In Harold Bloom's Shakespeare: The Invention of the Human, the author alludes to the Bard of Avon's ability not only to entertain his readers but to engage them in quizzical and logical puzzles of character that result in their redefinitions of truth and themselves. In fact, in Robert Atwan's review of Bloom's book he likens the bard's "multilayered architecture and dramatic intricacy" to a diagram of a complex hi-fi system. Though the quote and these attributes most definitely describe Shakespeare's plays, they also ring true of the complex logic displayed in Lewis Carroll's Alice's Adventures in Wonderland. Though the greatest plays in the Englsh language and a children's story written by an eloquent mathematician who, according to Karoline Leach, may have been more man than myth, may not seem similar at first, both literary works present truth as a complex puzzle, a Rubik's Cube for the mind. A simple perusal of the Bible, Greek Mythology, and Bhagavad Gita suggest that the search for truth has been at the center of literature since its earliest conception. For example, Paul's letter to the Corinthians explains humans' search for truth as seeing "through a glass darkly" (1 Corinthians 13:12), and Sophocles' Oedipus tragedies are nothing more than an allegory for the danger involved in humans' search for truth. Shakespeare, therefore, cannot be credited with the theme of searching for truth, but he can be recognized for his contribution to the logic and mystery of that Rubik's Cube. But though Bloom and other scholars like Atwan have long considered Shakespeare to be the most modern authority on the literary theme of searching for truth, Carroll's use of mathematics and logic in Alice's Adventures in Wonderland allow the more modern author to throw his own Rubick's Cube into the running for the author that used literature to most accurately portray or consider humans' search for truth. Though Bloom is one of the most respected English literature scholars of the post modern era, his assumptions about Carrol and Shakespeare can and should be challenged.

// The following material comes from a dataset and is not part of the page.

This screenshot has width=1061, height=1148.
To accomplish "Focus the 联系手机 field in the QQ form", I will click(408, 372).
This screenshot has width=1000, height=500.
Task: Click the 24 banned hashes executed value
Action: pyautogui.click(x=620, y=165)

Though preeminent and foremost in many things, I refuse to admit that Shakespeare is the modern father of humans' search for truth. Furthermore, refuse to accept Bloom's generalizations of Carroll's witty novel with respect to the playwright and poet. In the following article, I suggest that Bloom could be wrong, at least partially. Certainly Alice's Adventures in Wonderland is not devoid of Shakespeare's influence, but it does not seem to fall conveniently into place amongst Bloom's theories either. Through penning this article, I set out take Bloom to the wrack, combing through Alice's Adventures in Wonderland to find not only references to Shakespeare, but also much grander references to Carroll's own discipline of mathematics and logic.

Upon my initial research I found that Bloom recognized Carroll's literary genius, his "astonishing exuberance in both verse and prose," but surprisingly, did not excuse him from Shakespeare's influence (Bloom?). According to Bloom, "Lewis Carroll is Shakespearean to the degree that his writing has become a kind of Scripture for us (Bloom 2)."

Bloom also did not excuse him from "belatedness," accusing the humorist of revolutionary ideas that came too late, once Shakespeare's were already mainstream in the literary world. Bloom best intimates this by suggesting that "Carroll's parodies, sometimes brilliant though they are, do not transcend their echoes, do not reverse Carroll's own burden of literary belatedness (Bloom 2)."

Bloom's judgment of Carroll's originality and contribution to the undying literary theme of humans' search for meaning was, at least, unfair, as the parodies of Alice's Adventures in Wonderland comprise only a small element of the novel, and intentionally mimic their origins. Furthermore, not only are the parodies purposely belated, but also they exemplify a complex system of logic and mathematics that threaten to rival the great Bard himself. Still, I was pleasantly surprised and flattered to find that Bloom appreciated Carroll, and found his work worthy of comparison to Shakespeare. I held strong though, refusing to be pacified by this compliment, and began the search for something greater in Alice's Adventures in Wonderland.

Introduction:

Upon reading Lewis Carroll's delightful novel Alice's Adventures in Wonderland, the reader is at once struck and seduced by the peculiarity of the text. The language is riddled, the characters "mad," and the environment fantastical. Beyond this, it is possible to infer multiple antithetical meanings for almost every aspect presented in the novel. A mock turtle is an animal that resembles a turtle, but only was once a turtle; anything with a head can be beheaded, even if it has no body; and the most simple way to correct a white rose is simply to paint it red. The novel is not only "mad," but it is maddeningly hilarious in that the absurdities it points out turn out to make absolute sense. Why else would a lesson be called a lesson unless the number of hours one must take it lessen every day (Carroll?)? To those trained to seek out and interpret symbols and motifs especially, the novel is overwhelmingly ambiguous. Once the reader follows Alice down the rabbit hole however, there is no turning back to passive reading, he or she is forced to tussle through the same events and encounters as Alice, making what sense he or she can of the experience. Knowledge and confidence in Wonderland come only through experience, and chaos and madness avoided only by finding stability -- Wonderland.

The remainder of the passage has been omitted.